Закончится ли война? Ни один человек в мире не знает, когда она закончится. Это просто невозможно. Я не возьмусь говорить, когда она закончится. Я надеюсь, что завтра. Но, знаете ли, уже готов стоять на избранном пути столько, сколько нужно. Вот. Какой еще вопрос задавали?

– Да вы уже ответили.

– Она закончится тогда, когда мы захотим ее закончить по-серьезному. Не просто болтовней, а по-серьезному: все сделаем свой максимум, пожертвуем тем, чем, возможно, не хочется, но ради будущего страны надо.

Марьинка – прекрасный город: зеленый, цветущий, с каштанами... Его не существует. Они так "освобождают"

– 24-й год прорывом может стать?

– Военным прорывом?

– Да.

– Я не вижу пока к этому предпосылок, к сожалению. Я не вижу ни со стороны России, ни со стороны Украины чего-то такого, на что можно опереться. Например, у нас там 10 корпусов в Британии учится – и вот они вернутся... Того не вижу. То, что я вижу, – что Российская Федерация может сделать повторное наступление по направлению границы России: там, в Черниговской, Сумской и так далее – и по направлению территории Беларуси. Это вступление белорусской армии в эту войну. Вот такие, не очень хорошие, предпосылки я вижу.

С нашей стороны... Дайте еще два месяца – и посмотрим, сделало ли украинское общество работу над ошибками или нет. То есть от нас зависит больше. Вообще эта война зависит больше от нас, чем от России. Я так полагаю. Не знаю, правда это или нет, но я слышал, что Российская Федерация готова была отвести войска с территории оккупированной Украины в обмен на Крым. В какой-то момент, когда было харьковское наступление, когда от Херсона они отводили войска. Я это слышал. Я не знаю, это правда или нет, но для меня она выглядит возможной. И тогда украинское политическое решение все равно было продолжить войну. И я считаю это тоже правильным. Если это так было. Потому что это просто слухи, вы понимаете. Потому что когда мы остановимся, просто такой раздор будет в Украине... Пусть он и будет. Это называется "демократия". Пусть он будет. Каждый человек заслуживает своего мнения, если он не пророссийский: особенно в состоянии войны. Но нужно понимать, что демократия в войсках, демократия в воюющей стране – это плохо. Нравится вам это или нет – это плохо. Потому что мы просто не выживем. А говорить, что, ну, значит, мы не заслуживаем жизни как государство, не может никто, кроме тех – не знаю, – кто находился в тех ужасах, как в Мариуполе, там, Авдеевке сейчас, Марьинке... Марьинка – прекрасный город: зеленый, цветущий, с каштанами... Его не существует.

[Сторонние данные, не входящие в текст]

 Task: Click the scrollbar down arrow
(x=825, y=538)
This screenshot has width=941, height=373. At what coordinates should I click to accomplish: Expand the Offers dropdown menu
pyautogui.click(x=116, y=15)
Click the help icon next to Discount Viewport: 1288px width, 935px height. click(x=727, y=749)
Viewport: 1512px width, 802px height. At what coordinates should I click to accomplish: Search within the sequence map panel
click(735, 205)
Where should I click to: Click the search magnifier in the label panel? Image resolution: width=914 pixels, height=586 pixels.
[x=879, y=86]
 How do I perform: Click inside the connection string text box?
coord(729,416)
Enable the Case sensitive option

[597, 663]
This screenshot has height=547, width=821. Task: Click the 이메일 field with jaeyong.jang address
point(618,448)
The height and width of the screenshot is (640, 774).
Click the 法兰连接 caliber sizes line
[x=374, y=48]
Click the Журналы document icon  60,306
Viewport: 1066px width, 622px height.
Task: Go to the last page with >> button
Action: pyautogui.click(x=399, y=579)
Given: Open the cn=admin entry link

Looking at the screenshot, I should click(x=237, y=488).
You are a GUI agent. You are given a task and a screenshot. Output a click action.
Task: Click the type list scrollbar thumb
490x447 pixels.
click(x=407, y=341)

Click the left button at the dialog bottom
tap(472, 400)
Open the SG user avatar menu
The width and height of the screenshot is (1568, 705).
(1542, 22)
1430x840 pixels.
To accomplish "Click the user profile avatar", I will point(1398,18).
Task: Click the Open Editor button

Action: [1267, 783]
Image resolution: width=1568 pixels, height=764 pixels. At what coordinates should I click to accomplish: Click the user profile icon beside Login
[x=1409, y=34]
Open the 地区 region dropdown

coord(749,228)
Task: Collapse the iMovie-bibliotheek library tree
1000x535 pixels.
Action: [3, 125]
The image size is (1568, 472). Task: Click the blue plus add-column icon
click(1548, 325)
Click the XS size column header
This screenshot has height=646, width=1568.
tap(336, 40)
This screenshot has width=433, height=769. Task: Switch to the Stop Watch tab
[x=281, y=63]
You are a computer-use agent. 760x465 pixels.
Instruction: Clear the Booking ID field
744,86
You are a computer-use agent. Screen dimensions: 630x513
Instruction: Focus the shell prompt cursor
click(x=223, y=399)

Они так "освобождают", поймите это. И если вы думаете, что если мы договоримся… Например, условно, делаем так, что Россия захватывает Украину – и все: война заканчивается… Нет, сюда загонят всех бурятов – не знаю, – кадыровцев, еще кого-то. И просто представьте, что они будут делать. А вообще вспомните, что советские войска делали в Берлине, когда выиграли Вторую мировую. Можно прочесть мемуары.

– Да.

– Вообще-то Министерству образования считаю целесообразным некоторые вещи вводить в школьную программу, чтобы дети понимали, что такое российский менталитет. Потому что украинский менталитет – он совершенно отличается, он совершенно другой. Мы никогда не были страной, оккупирующей другие государства. Мы знаем, что такое свобода. И мы не можем себе позволить, мы не можем переломить себя, чтобы быть оккупантами. Поэтому мы настолько, я считаю, ценим свободу. Поэтому для нас просто мысль о том, что кто-то, кто не виноват, будет страдать – она недопустима. А для них это норма, для них это как... "Ну вот, мир такой – он должен таким и быть. Мы должны убивать детей, мы должны насиловать, чтобы другим неповадно было". Вот они такие – русские. И договоренности ничего не решат.

– Богдан, и вас, и Редиса, и Калину, и всех ваших собратьев с Новым годом. Благодарю вас от имени всех, кто сейчас нас смотрит, за то, что вы есть, за то, что вы защитили Украину и защищаете ее сегодня. И слава Украине.

– Героям слава. Благодарю вас, Дмитрий.